In their third visit to the pier, tonight Mapfumo and his band will perform new music from their upcoming album, “Exile,” which is set to be released within the next month.
“We’ve been working on this CD for a long time, nearly a year now, so we’re hoping it will go down very well with the people,” he said.
Mapfumo, known as the “Lion of Zimbabwe,” combines modern music with the Shona music he grew up listening to in the small town of Marondera, Zimbabwe.
Born in 1945, Mapfumo’s exposure to music was limited to traditional Zimbabwean children’s songs and sacred music. It was not until he moved to the capital city of Harare, then known as Salisbury, at the age of 10 that he was introduced to modern music.
“As someone who grew up in the country, when I came to live in the city, it was my first time listening to radio music,” Mapfumo said. “It was something very different.”
As a teenager, he was drawn to these new sounds and became the drummer in a band that covered American and British pop music.
Mapfumo believes the influences from two varied music styles has helped him create his own musical blend, known as chimurenga.
“That actually helped me a lot because I decided to write my own music using my language,” he said of listening to pop, soul, rumba and African music as a teenager.

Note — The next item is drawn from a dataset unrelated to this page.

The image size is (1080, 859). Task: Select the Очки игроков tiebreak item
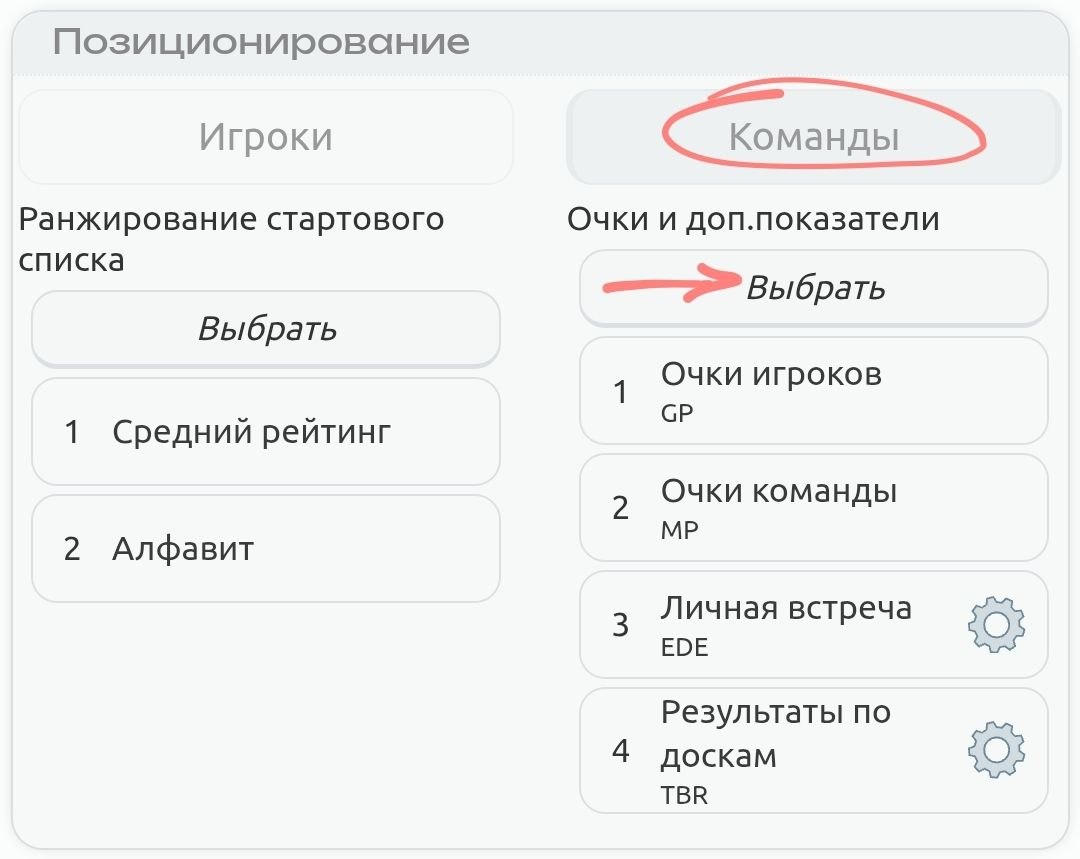[771, 375]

The word chimurenga means struggle in Shona, Mapfumo’s native language, and captures how Zimbabwe’s long struggle for independence has affected his music.
The country’s civil war has done more than simply give Mapfumo subject matter for his many songs, it has also forced him out of Zimbabwe.
Today he lives in self-imposed political exile with his family and band in Oregon. His music is banned in his hometown but he still finds an audience there — his 2001 album “Chimurenga Rebel” sold more than 35,000 copies within several days of its release in Zimbabwe.
Mapfumo has made Oregon his home thanks to friend Thomas Allen Green.
“He was the guy who made it possible to move here, my family and the rest of my band,” Mapfumo said. “He had a small record company that I’ve been working with.”
Black Unlimited have been together since the 1970s, first under the name Acid Band. “Exile” is a fitting name for their latest CD, which they have collaborated on since moving to Oregon.
“It’s been a long time since this band was formed,” Mapfumo said. “We have a strong group here.”